FMI pide al BCCR avanzar a una política monetaria neutral en los próximos meses
La misión del Fondo Monetario Internacional (FMI) que concluyó su visita al país este viernes recomendó al Banco Central de Costa Rica (BCCR) permitir que el tipo de cambio del dólar se mueva con flexibilidad y en respuesta a las condiciones de mercado.
Así lo indicó el jefe de la misión, Ding Ding, en una declaración que leyó en una conferencia de prensa con el ministro de Hacienda, Nogui Acosta, y el presidente del BCCR, Róger Madrigal.

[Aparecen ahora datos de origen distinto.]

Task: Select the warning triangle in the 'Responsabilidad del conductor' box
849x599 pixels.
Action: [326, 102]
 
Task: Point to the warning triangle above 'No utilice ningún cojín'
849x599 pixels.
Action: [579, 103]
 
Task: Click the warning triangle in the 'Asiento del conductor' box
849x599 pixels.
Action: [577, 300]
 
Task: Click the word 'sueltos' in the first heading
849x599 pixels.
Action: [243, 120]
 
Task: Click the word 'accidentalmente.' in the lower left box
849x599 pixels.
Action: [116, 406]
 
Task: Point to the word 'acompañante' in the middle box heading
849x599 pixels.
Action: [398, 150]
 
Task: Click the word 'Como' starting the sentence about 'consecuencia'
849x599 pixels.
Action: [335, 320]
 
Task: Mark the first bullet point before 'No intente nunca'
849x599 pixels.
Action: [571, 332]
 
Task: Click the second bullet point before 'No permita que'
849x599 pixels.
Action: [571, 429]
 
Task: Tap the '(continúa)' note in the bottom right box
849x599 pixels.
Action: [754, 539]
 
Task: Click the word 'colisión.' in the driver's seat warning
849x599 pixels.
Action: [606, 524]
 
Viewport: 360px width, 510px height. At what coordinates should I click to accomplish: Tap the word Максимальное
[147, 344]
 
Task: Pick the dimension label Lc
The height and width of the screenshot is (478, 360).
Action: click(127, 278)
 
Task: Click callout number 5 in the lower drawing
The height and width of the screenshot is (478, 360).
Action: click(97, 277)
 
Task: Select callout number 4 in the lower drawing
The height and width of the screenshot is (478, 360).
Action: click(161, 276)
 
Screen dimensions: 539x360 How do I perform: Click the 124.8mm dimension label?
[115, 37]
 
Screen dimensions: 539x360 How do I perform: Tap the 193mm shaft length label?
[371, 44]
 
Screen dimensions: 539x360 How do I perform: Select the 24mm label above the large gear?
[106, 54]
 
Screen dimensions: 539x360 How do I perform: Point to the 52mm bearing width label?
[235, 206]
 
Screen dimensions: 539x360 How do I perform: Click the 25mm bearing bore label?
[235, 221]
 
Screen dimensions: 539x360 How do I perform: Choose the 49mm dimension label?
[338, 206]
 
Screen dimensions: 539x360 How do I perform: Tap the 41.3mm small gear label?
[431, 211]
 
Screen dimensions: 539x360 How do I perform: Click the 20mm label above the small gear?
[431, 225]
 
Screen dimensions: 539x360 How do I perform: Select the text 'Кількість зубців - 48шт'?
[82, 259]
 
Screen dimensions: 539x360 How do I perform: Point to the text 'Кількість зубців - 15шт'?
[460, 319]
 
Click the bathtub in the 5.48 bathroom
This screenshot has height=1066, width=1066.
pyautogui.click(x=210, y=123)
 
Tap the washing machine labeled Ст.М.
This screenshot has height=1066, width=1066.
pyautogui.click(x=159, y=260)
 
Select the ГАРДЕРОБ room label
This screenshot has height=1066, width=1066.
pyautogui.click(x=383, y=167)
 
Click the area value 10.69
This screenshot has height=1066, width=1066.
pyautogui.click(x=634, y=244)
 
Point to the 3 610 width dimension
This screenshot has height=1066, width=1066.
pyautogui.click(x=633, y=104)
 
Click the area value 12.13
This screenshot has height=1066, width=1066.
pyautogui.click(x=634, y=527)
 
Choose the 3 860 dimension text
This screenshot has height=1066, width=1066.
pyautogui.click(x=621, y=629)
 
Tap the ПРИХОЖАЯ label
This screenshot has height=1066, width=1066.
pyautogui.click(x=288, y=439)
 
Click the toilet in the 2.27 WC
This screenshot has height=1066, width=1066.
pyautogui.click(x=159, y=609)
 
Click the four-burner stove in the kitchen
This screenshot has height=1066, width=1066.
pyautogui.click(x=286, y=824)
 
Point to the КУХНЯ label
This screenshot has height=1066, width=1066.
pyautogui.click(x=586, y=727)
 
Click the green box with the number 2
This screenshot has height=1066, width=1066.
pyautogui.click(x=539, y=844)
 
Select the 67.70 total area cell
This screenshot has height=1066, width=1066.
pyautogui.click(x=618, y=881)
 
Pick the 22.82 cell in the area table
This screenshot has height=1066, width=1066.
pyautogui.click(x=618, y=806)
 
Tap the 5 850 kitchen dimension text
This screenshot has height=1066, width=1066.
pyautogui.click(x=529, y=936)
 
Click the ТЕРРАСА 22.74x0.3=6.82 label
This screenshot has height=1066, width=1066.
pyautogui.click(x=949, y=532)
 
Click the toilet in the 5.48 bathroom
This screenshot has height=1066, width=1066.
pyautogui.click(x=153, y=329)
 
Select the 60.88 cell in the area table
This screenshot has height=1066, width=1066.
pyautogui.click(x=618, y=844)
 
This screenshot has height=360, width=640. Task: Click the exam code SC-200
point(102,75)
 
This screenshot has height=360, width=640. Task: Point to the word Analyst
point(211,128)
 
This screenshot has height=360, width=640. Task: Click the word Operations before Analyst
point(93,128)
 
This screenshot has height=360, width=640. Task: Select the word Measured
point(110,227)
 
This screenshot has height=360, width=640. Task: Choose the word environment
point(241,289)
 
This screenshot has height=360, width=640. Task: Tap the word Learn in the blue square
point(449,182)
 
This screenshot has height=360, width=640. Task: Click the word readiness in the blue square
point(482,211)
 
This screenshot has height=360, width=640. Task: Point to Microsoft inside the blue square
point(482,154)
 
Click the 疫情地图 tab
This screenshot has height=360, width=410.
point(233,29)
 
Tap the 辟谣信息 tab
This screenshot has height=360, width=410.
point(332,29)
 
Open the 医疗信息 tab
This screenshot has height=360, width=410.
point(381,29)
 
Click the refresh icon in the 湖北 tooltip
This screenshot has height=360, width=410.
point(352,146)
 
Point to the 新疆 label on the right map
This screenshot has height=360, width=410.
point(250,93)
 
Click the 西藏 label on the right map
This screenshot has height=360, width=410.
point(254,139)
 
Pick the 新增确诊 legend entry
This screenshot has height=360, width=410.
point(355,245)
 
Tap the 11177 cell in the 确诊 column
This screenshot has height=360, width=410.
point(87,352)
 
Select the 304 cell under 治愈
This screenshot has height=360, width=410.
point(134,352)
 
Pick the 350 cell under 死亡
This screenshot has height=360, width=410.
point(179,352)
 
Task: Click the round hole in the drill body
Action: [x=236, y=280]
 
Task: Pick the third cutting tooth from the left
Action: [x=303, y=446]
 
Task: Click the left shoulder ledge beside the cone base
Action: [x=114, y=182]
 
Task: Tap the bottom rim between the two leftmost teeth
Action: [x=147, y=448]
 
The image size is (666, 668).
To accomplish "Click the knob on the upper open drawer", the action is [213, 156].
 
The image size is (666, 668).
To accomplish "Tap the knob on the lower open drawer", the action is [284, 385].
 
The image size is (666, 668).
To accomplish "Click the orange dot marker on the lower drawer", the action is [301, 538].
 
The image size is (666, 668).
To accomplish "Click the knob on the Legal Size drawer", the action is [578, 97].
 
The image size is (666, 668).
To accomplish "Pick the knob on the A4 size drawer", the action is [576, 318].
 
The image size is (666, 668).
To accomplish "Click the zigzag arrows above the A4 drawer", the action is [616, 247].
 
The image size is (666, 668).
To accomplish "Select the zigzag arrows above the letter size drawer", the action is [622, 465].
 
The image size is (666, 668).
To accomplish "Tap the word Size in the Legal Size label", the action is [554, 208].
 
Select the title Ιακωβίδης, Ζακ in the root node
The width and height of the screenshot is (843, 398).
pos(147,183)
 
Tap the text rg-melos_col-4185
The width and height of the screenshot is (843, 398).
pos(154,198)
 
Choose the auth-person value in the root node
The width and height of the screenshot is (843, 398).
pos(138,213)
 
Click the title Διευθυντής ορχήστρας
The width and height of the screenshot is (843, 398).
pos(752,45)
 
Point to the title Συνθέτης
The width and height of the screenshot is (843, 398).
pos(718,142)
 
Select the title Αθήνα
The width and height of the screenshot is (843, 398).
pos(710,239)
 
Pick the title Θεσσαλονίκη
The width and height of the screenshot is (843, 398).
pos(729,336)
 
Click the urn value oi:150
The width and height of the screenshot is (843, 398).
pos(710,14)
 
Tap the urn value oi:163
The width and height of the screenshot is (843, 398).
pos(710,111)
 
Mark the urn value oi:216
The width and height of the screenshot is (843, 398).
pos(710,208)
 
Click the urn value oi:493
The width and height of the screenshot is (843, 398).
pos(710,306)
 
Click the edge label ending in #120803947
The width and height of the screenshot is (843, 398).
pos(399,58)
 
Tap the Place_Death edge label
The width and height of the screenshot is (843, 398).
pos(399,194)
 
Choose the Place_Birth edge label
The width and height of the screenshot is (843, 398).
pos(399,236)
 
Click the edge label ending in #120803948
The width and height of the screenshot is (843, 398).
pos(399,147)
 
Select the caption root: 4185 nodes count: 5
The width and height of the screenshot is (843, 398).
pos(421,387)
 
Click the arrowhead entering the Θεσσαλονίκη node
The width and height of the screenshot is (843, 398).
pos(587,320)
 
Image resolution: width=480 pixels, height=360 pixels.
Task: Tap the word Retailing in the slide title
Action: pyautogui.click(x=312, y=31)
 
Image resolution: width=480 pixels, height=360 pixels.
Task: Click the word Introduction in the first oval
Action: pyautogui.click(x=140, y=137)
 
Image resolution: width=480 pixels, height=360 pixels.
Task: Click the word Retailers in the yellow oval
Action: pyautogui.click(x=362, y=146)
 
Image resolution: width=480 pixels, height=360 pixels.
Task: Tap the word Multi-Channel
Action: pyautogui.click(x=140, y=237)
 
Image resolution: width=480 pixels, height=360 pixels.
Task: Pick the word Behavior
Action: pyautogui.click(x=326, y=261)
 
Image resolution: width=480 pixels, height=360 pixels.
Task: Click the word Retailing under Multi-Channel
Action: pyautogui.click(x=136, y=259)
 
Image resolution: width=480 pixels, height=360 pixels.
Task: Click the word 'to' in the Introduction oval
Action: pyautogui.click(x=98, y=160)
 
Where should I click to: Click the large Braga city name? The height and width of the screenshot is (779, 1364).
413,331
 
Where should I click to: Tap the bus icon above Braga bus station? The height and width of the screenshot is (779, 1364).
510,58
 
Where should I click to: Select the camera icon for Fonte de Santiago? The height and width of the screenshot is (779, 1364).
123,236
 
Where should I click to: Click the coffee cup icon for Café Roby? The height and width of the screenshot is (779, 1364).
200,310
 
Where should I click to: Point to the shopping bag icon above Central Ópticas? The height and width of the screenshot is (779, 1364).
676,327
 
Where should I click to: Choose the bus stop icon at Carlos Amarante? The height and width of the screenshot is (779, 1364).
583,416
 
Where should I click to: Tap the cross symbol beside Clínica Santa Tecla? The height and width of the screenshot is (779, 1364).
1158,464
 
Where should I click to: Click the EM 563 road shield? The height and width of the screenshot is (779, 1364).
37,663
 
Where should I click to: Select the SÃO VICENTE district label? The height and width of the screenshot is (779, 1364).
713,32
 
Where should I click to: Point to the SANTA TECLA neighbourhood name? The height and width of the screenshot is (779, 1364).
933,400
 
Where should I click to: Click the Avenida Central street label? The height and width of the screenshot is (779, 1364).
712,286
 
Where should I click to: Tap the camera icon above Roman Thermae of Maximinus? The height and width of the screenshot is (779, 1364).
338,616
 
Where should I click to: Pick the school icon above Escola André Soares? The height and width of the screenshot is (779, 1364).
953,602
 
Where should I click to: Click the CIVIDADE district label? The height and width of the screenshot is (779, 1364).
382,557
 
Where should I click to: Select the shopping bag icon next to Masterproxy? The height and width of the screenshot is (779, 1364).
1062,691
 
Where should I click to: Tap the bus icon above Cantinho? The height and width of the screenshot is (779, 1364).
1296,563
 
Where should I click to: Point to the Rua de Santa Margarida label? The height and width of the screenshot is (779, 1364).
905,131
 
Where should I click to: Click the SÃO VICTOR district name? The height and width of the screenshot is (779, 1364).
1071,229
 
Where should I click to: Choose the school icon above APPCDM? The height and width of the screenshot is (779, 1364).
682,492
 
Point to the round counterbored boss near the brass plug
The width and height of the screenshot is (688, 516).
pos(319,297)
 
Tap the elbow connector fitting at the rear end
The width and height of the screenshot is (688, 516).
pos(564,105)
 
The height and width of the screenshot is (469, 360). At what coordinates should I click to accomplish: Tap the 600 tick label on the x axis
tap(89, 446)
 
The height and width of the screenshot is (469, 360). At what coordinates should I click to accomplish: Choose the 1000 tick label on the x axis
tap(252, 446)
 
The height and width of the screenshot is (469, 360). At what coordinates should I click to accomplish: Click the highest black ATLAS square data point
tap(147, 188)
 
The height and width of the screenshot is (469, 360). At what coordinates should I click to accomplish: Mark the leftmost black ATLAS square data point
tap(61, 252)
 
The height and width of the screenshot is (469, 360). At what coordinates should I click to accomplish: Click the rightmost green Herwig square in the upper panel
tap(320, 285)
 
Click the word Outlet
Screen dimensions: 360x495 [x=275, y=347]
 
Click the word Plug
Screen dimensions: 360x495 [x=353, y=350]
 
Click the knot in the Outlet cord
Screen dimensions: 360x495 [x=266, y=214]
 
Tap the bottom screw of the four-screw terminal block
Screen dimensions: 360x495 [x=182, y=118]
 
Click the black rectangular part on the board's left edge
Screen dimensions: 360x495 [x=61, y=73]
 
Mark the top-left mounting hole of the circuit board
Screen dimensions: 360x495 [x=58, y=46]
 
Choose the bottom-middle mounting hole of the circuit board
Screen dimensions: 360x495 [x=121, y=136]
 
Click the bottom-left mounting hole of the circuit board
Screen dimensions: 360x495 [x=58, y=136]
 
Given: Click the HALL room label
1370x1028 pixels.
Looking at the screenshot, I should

Manifestó que la entidad monetaria "ha demostrado un historial de éxito en la formulación de políticas prospectivas con base en los datos".
No obstante, aseguró: "El BCCR, que comenzó a relajar su política monetaria de forma adecuada en cuanto se redujeron las presiones inflacionarias, debería continuar con su prudente retorno a una política monetaria neutral en los próximos meses. Debe permitirse que el tipo de cambio se mueva con flexibilidad en respuesta a las condiciones del mercado y, con las reservas internacionales en niveles adecuados, la intervención del Banco Central en el mercado de divisas debería limitarse a responder a las condiciones desordenadas del mercado".
Además, Ding Ding mencionó que las autoridades siguen comprometidas con la institucionalización de la autonomía del BCCR, así como con la clarificación de su mandato y de sus procesos de toma de decisiones.
Distintos economistas han cuestionado a las autoridades del Banco Central por mantener una política monetaria restrictiva que ha provocado la abundancia de dólares en el mercado cambiario, con la consecuente caída del tipo de cambio, en perjuicio de algunos sectores de la economía, como los exportadores, el agroindustrial y el turismo.
La afirmación la hizo Ding Ding luego de anunciar que el equipo técnico del FMI recomienda hacer los últimos desembolsos por un total de $510 millones al país, tras revisar el cumplimiento de compromisos y la evolución de la economía nacional.
Los desembolsos corresponden a $270 millones del Servicio Ampliado del FMI (SAF) y $240 millones del Servicio de Resiliencia y Sostenibilidad (SRS).